Parmi quelques trouvailles réussies (les gestes en miroir de Tamino et Pamina), trois agacements majeurs : d'abord que l'on casse parfois le discours musical au profit de jeux de scènes improbables (quand le prêtre récupère tous les objets sur scène, par exemple). Puis la sale gueule de Sarastro, mélange improbable d'Amérique triomphante et de dictateur d'opérette, allusion trop univoque pour être vraiment fidèle à celui de Schikaneder et Mozart. Mais surtout une scène des épreuves initiatiques ratée, où encore une fois Freyer résout par l'absence - celle des deux personnages principaux, Tamino et Pamina, répondant à celles de la flûte et du carillon - une problématique de mise en scène qui l'aurait obligé à aborder le côté initiatique et spirituel de la Flûte, et pas seulement fable politique : faire clignoter la couronne de la Statue de la Liberté ne suffit pas.Et l'on se dit que si ceux qui, comme à l'évidence Achim Freyer, ont une connaissance approfondie de l'oeuvre saisissent le sens des allusions multiples, d'autres, qui abordent l'oeuvre ainsi, risquent bien de ne pas en saisir -sauf à de rares instants - la magie profonde, au profit d'une vision politico-anecdotique drôle, inventive, mais un peu réductrice. Impression que renforce l'image finale d'un plateau vide de personnages, jonché des ruines de la lutte entre la Reine de la Nuit et Sarastro, Où est le message de rédemption et de réconciliation de Mozart ?


Papageno - Thomas Dolié
© DR

Une telle débauche visuelle nuit parfois à la perception d'un plateau vocal assez inégal.
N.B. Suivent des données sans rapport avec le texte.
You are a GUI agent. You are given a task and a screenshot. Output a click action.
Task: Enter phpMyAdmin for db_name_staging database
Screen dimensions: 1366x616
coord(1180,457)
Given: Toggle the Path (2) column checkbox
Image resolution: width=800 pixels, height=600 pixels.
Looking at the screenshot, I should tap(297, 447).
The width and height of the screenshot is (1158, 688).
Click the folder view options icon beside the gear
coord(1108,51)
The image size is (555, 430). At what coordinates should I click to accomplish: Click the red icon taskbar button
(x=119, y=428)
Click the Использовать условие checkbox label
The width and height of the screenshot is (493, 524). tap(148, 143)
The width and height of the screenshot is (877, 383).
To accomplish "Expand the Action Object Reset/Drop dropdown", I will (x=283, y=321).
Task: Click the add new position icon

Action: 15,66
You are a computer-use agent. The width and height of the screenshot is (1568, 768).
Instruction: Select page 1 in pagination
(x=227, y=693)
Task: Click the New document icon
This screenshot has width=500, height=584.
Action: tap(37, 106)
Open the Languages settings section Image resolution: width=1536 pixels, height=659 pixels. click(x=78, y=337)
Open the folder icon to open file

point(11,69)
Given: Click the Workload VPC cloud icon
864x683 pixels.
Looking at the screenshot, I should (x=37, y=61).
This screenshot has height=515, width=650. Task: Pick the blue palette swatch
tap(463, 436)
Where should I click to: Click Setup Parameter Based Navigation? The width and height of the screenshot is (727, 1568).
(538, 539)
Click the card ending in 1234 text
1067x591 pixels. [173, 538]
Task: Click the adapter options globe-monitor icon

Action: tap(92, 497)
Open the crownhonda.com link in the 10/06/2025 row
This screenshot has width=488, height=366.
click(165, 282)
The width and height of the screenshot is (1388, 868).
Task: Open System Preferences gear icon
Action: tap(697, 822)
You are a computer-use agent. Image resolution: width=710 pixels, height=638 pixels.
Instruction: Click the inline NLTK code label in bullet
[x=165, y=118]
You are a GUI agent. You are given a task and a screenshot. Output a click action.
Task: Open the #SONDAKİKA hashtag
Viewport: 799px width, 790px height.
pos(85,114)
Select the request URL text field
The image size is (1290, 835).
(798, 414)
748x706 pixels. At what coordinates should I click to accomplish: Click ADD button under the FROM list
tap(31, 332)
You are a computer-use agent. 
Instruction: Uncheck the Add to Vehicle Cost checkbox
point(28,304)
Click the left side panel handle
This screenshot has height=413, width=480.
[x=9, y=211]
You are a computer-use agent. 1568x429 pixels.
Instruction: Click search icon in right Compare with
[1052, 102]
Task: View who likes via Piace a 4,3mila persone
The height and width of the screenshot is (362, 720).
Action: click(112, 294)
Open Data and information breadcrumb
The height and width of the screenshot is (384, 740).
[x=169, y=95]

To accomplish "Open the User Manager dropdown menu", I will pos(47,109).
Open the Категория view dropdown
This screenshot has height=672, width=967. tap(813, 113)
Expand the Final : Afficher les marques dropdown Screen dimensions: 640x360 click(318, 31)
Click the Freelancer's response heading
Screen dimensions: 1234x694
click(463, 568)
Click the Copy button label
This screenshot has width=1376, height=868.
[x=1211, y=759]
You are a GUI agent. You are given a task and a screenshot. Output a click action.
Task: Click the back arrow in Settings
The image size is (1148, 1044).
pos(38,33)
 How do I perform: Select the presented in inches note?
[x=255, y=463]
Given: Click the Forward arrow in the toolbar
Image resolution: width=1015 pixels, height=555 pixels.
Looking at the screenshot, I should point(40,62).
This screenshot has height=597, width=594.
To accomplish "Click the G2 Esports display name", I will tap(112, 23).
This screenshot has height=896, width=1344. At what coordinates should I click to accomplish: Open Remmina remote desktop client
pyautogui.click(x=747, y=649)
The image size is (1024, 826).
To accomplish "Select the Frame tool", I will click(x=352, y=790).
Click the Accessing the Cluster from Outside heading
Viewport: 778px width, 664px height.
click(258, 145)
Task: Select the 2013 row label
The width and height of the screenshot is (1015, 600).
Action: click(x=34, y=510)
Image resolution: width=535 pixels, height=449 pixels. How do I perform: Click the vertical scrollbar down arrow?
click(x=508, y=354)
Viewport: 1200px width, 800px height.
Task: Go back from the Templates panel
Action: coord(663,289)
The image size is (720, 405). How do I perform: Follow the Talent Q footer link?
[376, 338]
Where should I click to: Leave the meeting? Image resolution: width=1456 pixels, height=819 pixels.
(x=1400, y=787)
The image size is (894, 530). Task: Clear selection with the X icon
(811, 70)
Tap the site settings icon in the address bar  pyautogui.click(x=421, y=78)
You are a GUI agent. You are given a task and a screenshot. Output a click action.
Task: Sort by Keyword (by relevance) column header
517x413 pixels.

La Pamina d'Helena Juntunen est formidable de sensibilité et de justesse, avec une voix ductile, puissante, et des aigus d'une chaleureuse liquidité. A ses côtés, Chad Shelton devient de plus en plus convaincant au fil de l'opéra, et si le timbre de séduit guère, la ligne de chant et la présence scénique sont remarquables au second acte. Papageno encore une fois convaincant de Thomas Dolié, même si la puissance est insuffisante, et Monostatos lui aussi juste à tous points de vue par un routier du rôle, François Piolino. Magnifique trio de Dames, auquel réponde un trio de Garçons presque toujours juste, et qui donne l'impression de s'amuser follement dans une telle production. Déception en revanche pour un Sarastro (Randall Jakobsch) qui n'a ni la puissance ni la profondeur du rôle ; et pour une Reine de la nuit (Chantal Perraud) au bout de ses limites vocales. Papagena anecdotique d'Hélène Guilmette.

Au risque de se répéter, une telle mise en scène en fait oublier la fosse ! Est-il étonnant dans de telles conditions qu'elle paraisse un peu terne en regard du kaléidoscope scénique, et parfois quelque peu chaotique ? Un peu de magie passe pourtant de temps en temps, au détour d'un "Ach, ich Fühl's", ou d'un "Pamino mein" d'une tendresse réconfortante dans la dérision ambiante.